According to the parents and police, on April 18, three children born in 2017 climbed on a structure outside the city pool that had been erected in celebration of Victory Day on May 9. A photograph Savelyeva published shows a structure of square and rectangular panels featuring photographs of World War II veterans, images of the St. George ribbon, and Victory Day inscriptions. The parents referred to the structure as “blocks.”
The three children identified by police as offenders had been playing tag or hide-and-seek on the structure along with other schoolchildren, Kalibabchuk said. A broken block was found on the structure afterward, Savelyeva said. The children deny having broken it, saying everything was already that way when they arrived. All three were placed on a “preventive monitoring list,” and the juvenile affairs unit asked a court to remove them from their families.
Savelyeva said her son is now afraid he will be sent to jail:
“Mom, am I going to jail?” my eight-year-old son whispered, staring at the floor. I had to explain to an eight-year-old boy what “preventive monitoring” means. He didn’t understand. And then he cried and said, “But I wasn’t lying — I said it was already like that.”

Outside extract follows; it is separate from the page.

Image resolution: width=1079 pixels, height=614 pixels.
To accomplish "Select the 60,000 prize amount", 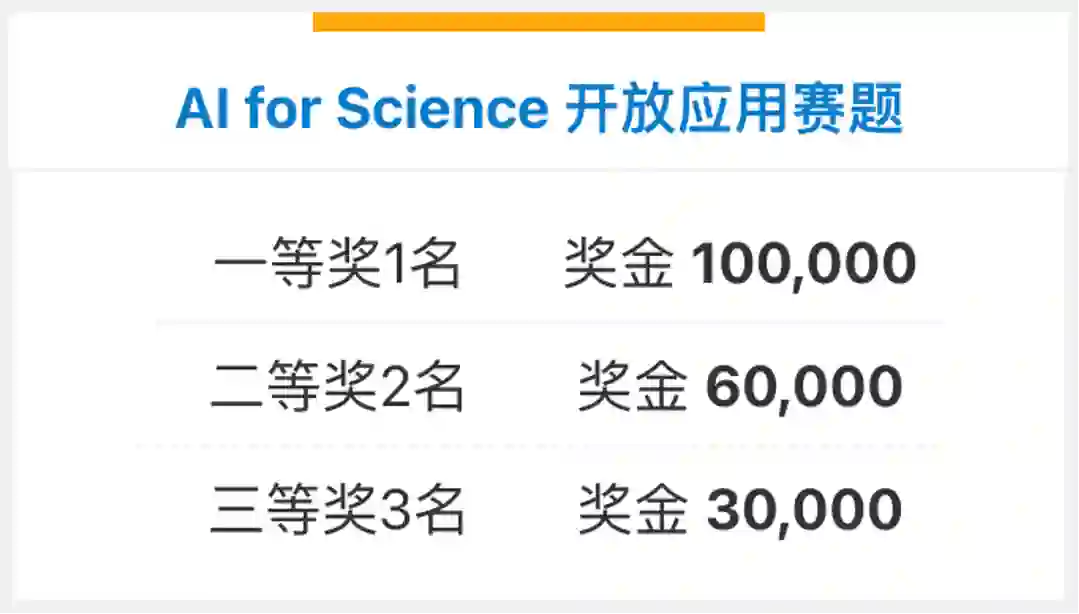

Komi children’s rights commissioner, Tatyana Kozlova, said on May 30 that reports of children being removed from their families were premature. “The decision to place them in a temporary detention center [would be] made exclusively by a court,” she said. “As of today, no such decision has been made.”
The Internal Affairs Ministry’s directorate for Komi said on May 31 that the reports were inaccurate: police submitted materials to a court seeking to send one of the children to a juvenile detention center, but no removal took place.
Police say the child had previously stolen others’ belongings and money and committed other “socially dangerous acts.” The same child allegedly “committed an act of vandalism” at one of the city’s World War II memorials, according to the juvenile affairs commission.
The case will be reviewed at a June 2 meeting of the city’s juvenile affairs commission, where preventive measures will be determined, Kozlova said.